Verilen Metin =
※

GENEL KURUL KONUŞMASI
Konu: Spor Kulüpleri ve Spor Federasyonları Kanunu Teklifi münasebetiyle
Yasama Yılı:5
Birleşim:84
Tarih:22.04.2022

AYŞE SÜRÜCÜ (Şanlıurfa) - Sayın Başkan, değerli milletvekilleri; konuşmama başlamadan önce cezaevlerinde rehin tutulan tüm yoldaşlarımızı buradan sevgiyle selamlayarak sözlerime başlamak istiyorum.

Evet, değerli arkadaşlar, Türkiye cezaevlerinde akıl almaz uygulamalar, hukuksuzluklar, keyfî tutumlar, insan hakkı ihlalleri yaşanmaya devam ediyor. Cezaevlerinde dört duvar arasında tutulan mahpuslara karşı psikolojik işkence, darbetme, intihara sürükleme, keyfî infaz yakma gibi çok ağır hak ihlalleri yaşanmaktadır. Cezaevinden her gün tabutlar çıkıyor, "İntihar." denilen şüpheli ölümler yaşanıyor, ağır hasta mahpusların hem infazı ertelenmiyor hem de cezası bitenlerin infazı keyfî bir şekilde yakılıp tahliye edilmiyorlar. Örneğin, Urfa Hilvan 2 Nolu Cezaevinde, Yukarı Göklü eski Belediye Başkanımız Bazo Yılmaz halkın oylarıyla seçilmiş bir kişidir. Kendisi ağır KOAH hastası ve oksijen tüpüne bağlı olup cezaevinde yaşayamayacak durumdayken ısrarla infazı ertelenmeyip tahliye edilmiyor. Bu saatten sonra yaşanacak tüm olumsuzluklardan Adalet Bakanlığı ve AKP iktidarı sorumludur. Yine, Urfa Hilvan 1 Nolu Kapalı Cezaevinde bulunan 70 yaşındaki mahpus Celal Ercan'ın tek bir dişi dahi yok, uzun süredir protez diş yapılması için cezaevi idaresiyle görüşen mahpusa hiçbir dönüş yapılmamış ve tedavisi için hiçbir destek sunulmamıştır, diş reviri yok ve 70 yaşındaki mahpus bu hâliyle ortada bırakılmıştır.

※

Verilen Kayıtlar =
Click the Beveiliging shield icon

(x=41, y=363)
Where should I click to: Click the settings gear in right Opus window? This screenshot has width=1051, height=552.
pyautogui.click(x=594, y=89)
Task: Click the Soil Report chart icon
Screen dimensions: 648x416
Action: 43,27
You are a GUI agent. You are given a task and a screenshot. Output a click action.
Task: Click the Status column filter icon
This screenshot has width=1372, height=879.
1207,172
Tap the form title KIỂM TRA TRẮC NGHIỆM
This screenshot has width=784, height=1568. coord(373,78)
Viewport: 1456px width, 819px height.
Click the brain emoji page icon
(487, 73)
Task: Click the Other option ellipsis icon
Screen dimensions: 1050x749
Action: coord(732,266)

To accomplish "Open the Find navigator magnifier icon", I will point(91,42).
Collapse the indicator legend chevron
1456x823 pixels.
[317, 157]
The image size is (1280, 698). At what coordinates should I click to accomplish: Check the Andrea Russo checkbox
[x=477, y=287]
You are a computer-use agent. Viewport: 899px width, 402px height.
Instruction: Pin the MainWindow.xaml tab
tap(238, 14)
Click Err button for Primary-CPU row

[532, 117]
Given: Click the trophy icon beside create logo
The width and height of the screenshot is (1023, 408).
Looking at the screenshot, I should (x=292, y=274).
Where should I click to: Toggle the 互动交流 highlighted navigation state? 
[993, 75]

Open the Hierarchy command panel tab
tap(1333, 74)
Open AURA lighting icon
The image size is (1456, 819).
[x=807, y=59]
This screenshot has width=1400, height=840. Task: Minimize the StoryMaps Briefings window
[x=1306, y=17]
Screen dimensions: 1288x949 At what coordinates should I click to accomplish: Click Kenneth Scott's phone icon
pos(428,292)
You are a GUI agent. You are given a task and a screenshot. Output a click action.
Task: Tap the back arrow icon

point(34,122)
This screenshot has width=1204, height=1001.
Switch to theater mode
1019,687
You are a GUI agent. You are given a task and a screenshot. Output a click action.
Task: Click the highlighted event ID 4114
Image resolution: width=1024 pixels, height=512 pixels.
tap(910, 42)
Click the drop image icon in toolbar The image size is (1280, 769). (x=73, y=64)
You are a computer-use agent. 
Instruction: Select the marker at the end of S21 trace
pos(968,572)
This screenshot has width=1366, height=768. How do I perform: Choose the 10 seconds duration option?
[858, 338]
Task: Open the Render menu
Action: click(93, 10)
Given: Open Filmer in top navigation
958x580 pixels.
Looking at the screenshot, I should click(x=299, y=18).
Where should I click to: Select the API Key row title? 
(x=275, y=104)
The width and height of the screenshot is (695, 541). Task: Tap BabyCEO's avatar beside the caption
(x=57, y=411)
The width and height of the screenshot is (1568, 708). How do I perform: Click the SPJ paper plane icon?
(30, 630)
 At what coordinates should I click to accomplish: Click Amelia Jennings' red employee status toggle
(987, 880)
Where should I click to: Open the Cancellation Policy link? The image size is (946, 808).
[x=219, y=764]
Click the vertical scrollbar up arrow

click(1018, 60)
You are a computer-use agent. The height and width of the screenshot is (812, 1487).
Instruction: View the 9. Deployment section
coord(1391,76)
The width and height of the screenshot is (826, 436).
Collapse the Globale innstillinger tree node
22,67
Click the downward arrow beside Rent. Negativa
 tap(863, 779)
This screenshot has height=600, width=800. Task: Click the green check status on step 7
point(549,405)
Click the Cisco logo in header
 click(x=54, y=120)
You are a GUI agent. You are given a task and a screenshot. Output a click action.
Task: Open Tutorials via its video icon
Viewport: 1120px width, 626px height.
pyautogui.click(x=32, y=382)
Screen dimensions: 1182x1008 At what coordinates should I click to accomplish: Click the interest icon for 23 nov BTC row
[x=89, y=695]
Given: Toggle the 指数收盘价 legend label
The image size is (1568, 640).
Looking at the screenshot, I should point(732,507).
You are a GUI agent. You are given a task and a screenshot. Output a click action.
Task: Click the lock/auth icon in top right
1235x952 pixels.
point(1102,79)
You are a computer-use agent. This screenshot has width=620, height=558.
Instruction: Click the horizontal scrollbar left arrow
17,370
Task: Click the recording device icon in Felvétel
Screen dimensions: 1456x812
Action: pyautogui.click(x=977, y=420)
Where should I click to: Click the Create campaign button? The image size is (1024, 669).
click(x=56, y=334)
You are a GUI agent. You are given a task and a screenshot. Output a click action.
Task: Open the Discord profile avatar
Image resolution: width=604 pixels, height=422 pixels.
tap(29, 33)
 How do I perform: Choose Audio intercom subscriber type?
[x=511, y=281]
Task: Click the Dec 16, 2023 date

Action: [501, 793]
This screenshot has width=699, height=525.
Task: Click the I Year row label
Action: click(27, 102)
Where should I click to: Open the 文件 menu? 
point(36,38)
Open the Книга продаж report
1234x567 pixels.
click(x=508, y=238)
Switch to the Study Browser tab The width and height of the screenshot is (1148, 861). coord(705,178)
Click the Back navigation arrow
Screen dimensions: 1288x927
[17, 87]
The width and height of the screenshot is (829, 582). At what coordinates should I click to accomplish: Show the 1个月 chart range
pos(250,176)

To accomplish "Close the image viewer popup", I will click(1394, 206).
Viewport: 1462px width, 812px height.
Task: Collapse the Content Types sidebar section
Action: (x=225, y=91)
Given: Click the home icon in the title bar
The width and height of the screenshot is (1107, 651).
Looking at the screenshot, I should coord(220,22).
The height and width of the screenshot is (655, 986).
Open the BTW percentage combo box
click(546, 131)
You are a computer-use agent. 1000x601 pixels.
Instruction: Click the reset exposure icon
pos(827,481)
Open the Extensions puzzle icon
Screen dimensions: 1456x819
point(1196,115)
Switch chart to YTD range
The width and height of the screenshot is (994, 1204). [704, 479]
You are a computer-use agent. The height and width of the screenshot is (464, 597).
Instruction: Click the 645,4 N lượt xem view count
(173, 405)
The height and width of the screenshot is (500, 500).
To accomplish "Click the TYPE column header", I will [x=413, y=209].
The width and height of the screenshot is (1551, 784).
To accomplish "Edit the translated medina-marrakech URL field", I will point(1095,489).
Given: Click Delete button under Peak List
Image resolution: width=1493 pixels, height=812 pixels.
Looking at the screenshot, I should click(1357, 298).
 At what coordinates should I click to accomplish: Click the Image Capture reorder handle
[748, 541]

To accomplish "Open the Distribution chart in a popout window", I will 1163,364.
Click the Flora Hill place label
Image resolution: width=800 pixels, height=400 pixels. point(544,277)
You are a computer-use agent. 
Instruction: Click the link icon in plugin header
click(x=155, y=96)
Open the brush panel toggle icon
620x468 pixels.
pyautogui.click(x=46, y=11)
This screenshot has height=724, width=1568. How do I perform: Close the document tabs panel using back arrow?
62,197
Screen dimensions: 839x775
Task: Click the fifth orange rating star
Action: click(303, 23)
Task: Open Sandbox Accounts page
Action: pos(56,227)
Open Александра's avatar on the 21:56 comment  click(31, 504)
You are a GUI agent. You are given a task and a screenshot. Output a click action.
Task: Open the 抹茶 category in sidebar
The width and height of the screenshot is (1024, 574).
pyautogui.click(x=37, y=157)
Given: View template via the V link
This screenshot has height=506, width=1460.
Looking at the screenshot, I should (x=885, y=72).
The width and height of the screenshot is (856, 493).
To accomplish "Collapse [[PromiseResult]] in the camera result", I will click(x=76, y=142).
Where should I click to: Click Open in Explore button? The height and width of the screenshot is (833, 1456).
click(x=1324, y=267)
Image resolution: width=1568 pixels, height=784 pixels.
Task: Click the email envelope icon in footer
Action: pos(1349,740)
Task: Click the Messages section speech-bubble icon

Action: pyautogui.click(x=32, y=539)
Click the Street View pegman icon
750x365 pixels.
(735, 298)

※

Çözülecek Problem =
Genel Kurul konuşmasının "AYŞE SÜRÜCÜ (Şanlıurfa)" sözlerinden "sözlerime başlamak istiyorum." sözlerine kadar uzanan bölümünü hiçbir değişiklik yapmadan yazınız.

Tamamlanmış Yanıt =
AYŞE SÜRÜCÜ (Şanlıurfa) - Sayın Başkan, değerli milletvekilleri; konuşmama başlamadan önce cezaevlerinde rehin tutulan tüm yoldaşlarımızı buradan sevgiyle selamlayarak sözlerime başlamak istiyorum.